• Job:
Repeat all of the following lines word for word.

Stored items from a collection:
=== Begin Enclosure ===

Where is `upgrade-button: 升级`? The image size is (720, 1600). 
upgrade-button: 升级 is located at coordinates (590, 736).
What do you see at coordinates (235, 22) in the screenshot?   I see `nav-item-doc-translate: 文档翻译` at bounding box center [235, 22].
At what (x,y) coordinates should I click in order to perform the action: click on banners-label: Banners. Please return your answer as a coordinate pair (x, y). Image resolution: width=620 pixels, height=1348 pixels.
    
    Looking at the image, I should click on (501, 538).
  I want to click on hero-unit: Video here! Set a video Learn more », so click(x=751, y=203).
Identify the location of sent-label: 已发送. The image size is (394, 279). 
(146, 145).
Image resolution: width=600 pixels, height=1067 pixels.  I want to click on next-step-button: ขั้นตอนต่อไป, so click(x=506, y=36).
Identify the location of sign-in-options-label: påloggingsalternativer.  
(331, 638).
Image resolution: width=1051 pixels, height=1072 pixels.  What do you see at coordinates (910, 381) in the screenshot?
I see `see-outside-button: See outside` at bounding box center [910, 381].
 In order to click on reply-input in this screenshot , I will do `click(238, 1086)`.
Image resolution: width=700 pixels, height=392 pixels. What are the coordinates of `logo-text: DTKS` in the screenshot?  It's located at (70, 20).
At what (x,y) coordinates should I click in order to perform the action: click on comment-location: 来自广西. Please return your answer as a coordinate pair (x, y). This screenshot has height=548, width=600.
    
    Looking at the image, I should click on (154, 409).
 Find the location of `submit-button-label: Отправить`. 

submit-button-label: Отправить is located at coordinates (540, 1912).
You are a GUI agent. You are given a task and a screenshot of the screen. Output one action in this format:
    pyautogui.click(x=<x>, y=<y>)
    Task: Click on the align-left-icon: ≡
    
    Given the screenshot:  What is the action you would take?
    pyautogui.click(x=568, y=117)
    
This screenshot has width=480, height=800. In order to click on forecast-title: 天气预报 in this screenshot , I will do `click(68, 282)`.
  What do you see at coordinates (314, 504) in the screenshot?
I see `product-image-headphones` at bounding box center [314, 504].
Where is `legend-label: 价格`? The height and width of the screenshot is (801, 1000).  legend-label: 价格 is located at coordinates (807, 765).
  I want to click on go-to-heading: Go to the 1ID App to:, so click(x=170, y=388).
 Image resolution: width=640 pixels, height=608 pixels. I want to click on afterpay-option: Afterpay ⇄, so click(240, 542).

=== End Enclosure ===

• Answer space:
Where is `upgrade-button: 升级`? The image size is (720, 1600). 
upgrade-button: 升级 is located at coordinates (590, 736).
What do you see at coordinates (235, 22) in the screenshot?   I see `nav-item-doc-translate: 文档翻译` at bounding box center [235, 22].
At what (x,y) coordinates should I click in order to perform the action: click on banners-label: Banners. Please return your answer as a coordinate pair (x, y). Image resolution: width=620 pixels, height=1348 pixels.
    
    Looking at the image, I should click on (501, 538).
  I want to click on hero-unit: Video here! Set a video Learn more », so click(x=751, y=203).
Identify the location of sent-label: 已发送. The image size is (394, 279). 
(146, 145).
Image resolution: width=600 pixels, height=1067 pixels.  I want to click on next-step-button: ขั้นตอนต่อไป, so click(x=506, y=36).
Identify the location of sign-in-options-label: påloggingsalternativer.  
(331, 638).
Image resolution: width=1051 pixels, height=1072 pixels.  What do you see at coordinates (910, 381) in the screenshot?
I see `see-outside-button: See outside` at bounding box center [910, 381].
 In order to click on reply-input in this screenshot , I will do `click(238, 1086)`.
Image resolution: width=700 pixels, height=392 pixels. What are the coordinates of `logo-text: DTKS` in the screenshot?  It's located at (70, 20).
At what (x,y) coordinates should I click in order to perform the action: click on comment-location: 来自广西. Please return your answer as a coordinate pair (x, y). This screenshot has height=548, width=600.
    
    Looking at the image, I should click on (154, 409).
 Find the location of `submit-button-label: Отправить`. 

submit-button-label: Отправить is located at coordinates (540, 1912).
You are a GUI agent. You are given a task and a screenshot of the screen. Output one action in this format:
    pyautogui.click(x=<x>, y=<y>)
    Task: Click on the align-left-icon: ≡
    
    Given the screenshot:  What is the action you would take?
    pyautogui.click(x=568, y=117)
    
This screenshot has width=480, height=800. In order to click on forecast-title: 天气预报 in this screenshot , I will do `click(68, 282)`.
  What do you see at coordinates (314, 504) in the screenshot?
I see `product-image-headphones` at bounding box center [314, 504].
Where is `legend-label: 价格`? The height and width of the screenshot is (801, 1000).  legend-label: 价格 is located at coordinates (807, 765).
  I want to click on go-to-heading: Go to the 1ID App to:, so click(x=170, y=388).
 Image resolution: width=640 pixels, height=608 pixels. I want to click on afterpay-option: Afterpay ⇄, so click(240, 542).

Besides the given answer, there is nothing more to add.